Praying for world peace and healing may seem daunting and unrewarding, but practitioners of African Traditional Spirituality are stepping up to the sacred task in their own way.
They will hold a bembe, a ceremony incorporating music and dance, in honor of Obatala, the Yoruba deity associated with wisdom, patience and peace on Dec. 2, 2017 at 459 Vienna St. in San Francisco. It will run from 1 p.m. to 6 p.m. with refreshments to follow.
“This is an event open to the public,” said Christina ‘Olo Oni Iya’ Velasco, president of the Bay Area chapter of Oloshas United, a worldwide confederation of practitioners of African spirituality.
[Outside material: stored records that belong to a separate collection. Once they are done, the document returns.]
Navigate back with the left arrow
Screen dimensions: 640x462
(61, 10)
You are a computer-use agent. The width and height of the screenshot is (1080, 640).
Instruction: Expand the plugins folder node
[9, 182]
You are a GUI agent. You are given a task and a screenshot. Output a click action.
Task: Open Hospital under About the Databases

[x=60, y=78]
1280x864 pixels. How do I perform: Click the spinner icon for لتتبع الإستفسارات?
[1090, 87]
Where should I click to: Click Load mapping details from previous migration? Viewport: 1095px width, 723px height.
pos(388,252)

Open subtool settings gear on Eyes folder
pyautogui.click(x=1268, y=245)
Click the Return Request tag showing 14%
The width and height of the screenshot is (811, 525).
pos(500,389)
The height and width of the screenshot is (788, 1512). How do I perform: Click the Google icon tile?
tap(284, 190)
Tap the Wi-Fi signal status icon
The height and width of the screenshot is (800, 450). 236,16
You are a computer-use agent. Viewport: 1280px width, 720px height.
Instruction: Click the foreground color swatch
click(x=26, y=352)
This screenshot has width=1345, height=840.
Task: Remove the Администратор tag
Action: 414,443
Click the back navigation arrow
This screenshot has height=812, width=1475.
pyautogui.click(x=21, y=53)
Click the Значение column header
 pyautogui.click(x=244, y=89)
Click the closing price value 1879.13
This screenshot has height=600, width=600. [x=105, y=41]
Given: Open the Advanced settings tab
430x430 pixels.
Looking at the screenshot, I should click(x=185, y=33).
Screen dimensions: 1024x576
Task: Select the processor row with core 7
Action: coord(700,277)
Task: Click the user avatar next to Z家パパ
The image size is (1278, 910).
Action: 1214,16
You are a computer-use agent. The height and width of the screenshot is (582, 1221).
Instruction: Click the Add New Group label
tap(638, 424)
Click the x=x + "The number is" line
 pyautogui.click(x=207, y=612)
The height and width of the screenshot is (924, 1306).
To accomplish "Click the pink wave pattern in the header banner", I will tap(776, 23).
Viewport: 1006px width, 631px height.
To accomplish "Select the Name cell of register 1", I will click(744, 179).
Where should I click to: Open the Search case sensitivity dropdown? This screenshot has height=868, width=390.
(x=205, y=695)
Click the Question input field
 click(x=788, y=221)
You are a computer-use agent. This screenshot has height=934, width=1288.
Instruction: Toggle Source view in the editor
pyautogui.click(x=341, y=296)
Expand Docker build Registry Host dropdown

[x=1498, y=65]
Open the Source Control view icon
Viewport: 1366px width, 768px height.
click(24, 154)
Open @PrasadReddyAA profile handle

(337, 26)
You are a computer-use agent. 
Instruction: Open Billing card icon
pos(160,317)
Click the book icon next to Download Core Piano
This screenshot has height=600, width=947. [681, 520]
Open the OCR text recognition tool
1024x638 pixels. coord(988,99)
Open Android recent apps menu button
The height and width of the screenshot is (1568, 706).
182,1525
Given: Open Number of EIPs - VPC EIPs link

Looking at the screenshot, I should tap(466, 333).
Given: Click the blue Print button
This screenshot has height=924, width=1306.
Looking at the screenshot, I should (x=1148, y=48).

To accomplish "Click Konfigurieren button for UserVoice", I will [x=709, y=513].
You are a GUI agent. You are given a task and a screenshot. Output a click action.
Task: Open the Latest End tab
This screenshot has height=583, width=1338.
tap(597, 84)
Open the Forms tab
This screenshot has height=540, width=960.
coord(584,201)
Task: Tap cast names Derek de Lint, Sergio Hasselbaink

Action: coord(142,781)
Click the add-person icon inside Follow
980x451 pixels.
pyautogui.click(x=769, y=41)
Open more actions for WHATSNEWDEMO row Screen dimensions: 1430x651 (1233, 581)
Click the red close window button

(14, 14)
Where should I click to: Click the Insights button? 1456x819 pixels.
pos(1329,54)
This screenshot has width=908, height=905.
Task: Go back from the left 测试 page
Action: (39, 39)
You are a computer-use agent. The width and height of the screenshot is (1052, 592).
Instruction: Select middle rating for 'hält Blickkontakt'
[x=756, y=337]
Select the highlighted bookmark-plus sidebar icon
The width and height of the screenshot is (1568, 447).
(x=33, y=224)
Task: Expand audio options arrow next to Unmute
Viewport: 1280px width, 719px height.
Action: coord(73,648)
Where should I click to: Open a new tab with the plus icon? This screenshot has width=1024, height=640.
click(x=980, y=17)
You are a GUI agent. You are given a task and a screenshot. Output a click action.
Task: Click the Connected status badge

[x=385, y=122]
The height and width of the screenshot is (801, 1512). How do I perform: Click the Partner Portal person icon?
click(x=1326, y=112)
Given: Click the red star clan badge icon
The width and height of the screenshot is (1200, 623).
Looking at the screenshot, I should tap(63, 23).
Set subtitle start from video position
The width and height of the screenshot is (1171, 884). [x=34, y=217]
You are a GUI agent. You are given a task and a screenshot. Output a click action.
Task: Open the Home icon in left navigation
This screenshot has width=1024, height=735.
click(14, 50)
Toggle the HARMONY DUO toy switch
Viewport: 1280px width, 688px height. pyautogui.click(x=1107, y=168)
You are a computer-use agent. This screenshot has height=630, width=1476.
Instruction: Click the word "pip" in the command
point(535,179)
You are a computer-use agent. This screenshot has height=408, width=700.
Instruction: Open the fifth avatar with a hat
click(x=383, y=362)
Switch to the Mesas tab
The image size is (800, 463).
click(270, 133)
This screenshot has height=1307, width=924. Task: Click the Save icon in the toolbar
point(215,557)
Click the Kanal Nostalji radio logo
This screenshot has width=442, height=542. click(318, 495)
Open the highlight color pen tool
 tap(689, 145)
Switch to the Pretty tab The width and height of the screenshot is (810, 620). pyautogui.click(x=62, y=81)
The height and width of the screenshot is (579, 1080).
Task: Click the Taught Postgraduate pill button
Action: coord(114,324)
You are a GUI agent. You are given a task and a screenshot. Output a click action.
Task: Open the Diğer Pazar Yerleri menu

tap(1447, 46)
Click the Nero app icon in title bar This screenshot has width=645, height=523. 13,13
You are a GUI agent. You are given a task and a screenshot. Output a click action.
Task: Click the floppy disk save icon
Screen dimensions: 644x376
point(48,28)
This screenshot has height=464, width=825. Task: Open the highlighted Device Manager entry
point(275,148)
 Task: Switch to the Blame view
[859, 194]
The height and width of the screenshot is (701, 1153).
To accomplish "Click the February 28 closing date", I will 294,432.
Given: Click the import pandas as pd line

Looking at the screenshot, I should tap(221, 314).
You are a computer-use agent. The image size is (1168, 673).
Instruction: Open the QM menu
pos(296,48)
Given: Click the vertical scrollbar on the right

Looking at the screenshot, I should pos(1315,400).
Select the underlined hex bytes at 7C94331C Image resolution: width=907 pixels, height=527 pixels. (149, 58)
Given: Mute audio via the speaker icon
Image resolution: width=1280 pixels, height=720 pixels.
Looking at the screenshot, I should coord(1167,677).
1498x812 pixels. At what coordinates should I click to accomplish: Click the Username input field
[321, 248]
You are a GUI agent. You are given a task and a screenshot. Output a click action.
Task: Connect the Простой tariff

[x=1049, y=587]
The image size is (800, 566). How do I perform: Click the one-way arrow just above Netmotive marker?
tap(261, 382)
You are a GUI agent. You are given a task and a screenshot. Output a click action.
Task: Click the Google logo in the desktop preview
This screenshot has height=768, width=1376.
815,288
Started in 2014 in Miami, Oloshas United’s purpose is to promote solidarity, tradition, and service for the preservation of the global Orisha community. Now there are chapters in New York, Texas, Los Angeles, Chicago and Toronto, Canada.
The first demonstration of solidarity that Oloshas United called for was to ask practitioners to wear white clothes the first 16 days of December. (White is the color for Obatala, who is also known as ‘king of the white cloth.”)
Within those 16 days, each community is to hold a bembe for Obatala and a ceremony for Babaluiaye the deity associated with healing.
In 2016, the Oloshas United Bay Area , led by Vice President Lisa ‘Oshun Funke’ Mestayer and Secretary Tammy ‘Ibu Toke’ Ryan held a drive to clothe the homeless and donated the winter clothing to charity.
Because of climate change Mestayer is organizing an offering to Yemoja, the deity of the ocean next weekend.
And the bembe for Obatala is perfect to heal the brokenness of the local community and the world, Mestayer said. “He represents a cool, calm head. And compassion. That’s what’s missing in the world right now.”